• Task details:
Could you repeat every entry below word for word, leaving out the pictures?

---------------

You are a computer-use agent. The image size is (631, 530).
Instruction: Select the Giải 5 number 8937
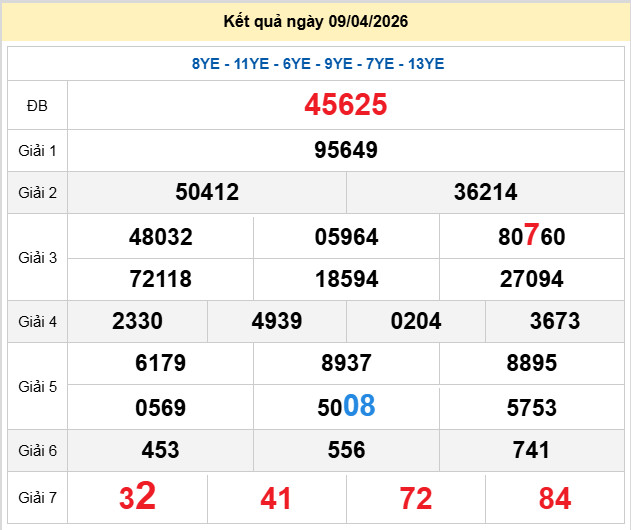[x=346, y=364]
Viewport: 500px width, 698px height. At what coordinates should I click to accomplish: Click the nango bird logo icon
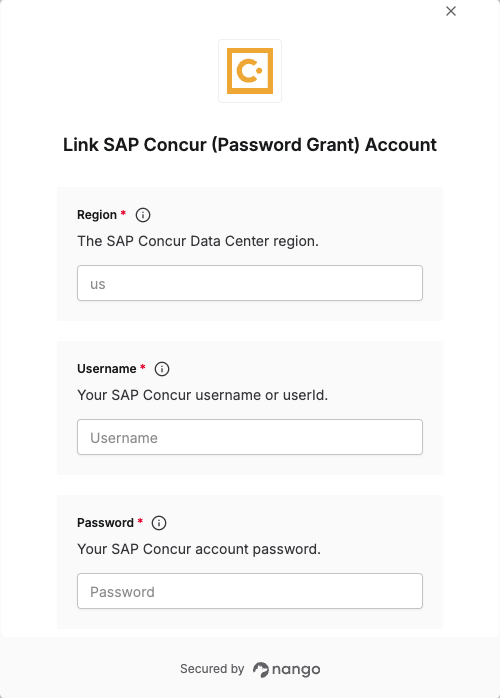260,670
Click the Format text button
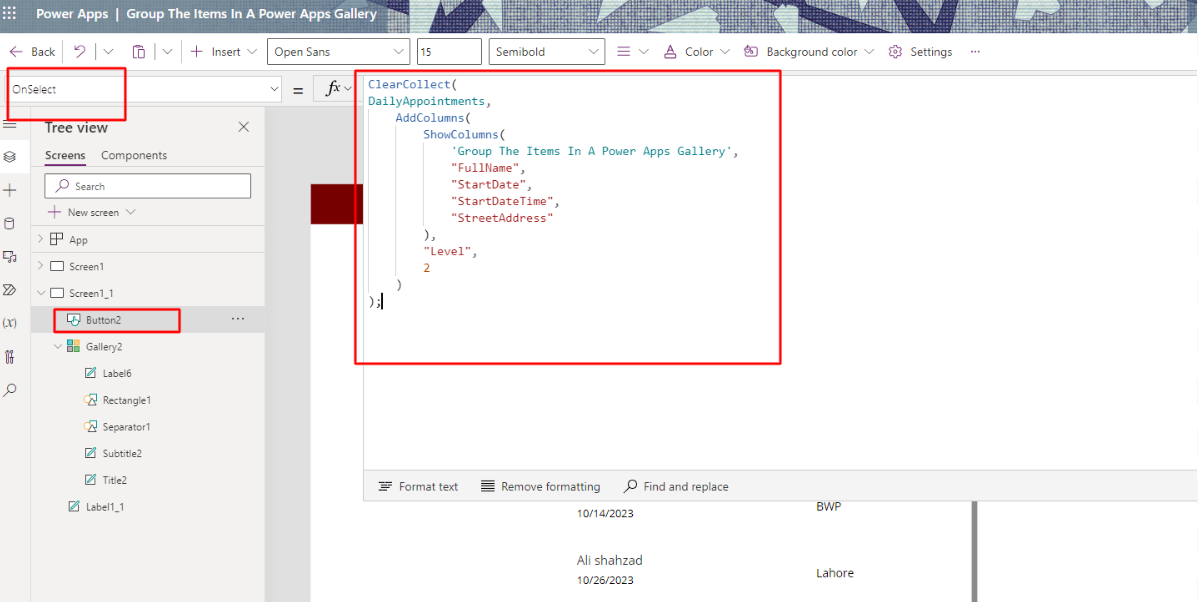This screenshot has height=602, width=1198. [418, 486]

---------------

• Output for this task:
You are a computer-use agent. The image size is (631, 530).
Instruction: Select the Giải 5 number 8937
[x=346, y=364]
Viewport: 500px width, 698px height. At what coordinates should I click to accomplish: Click the nango bird logo icon
260,670
Click the Format text button
This screenshot has height=602, width=1198. [418, 486]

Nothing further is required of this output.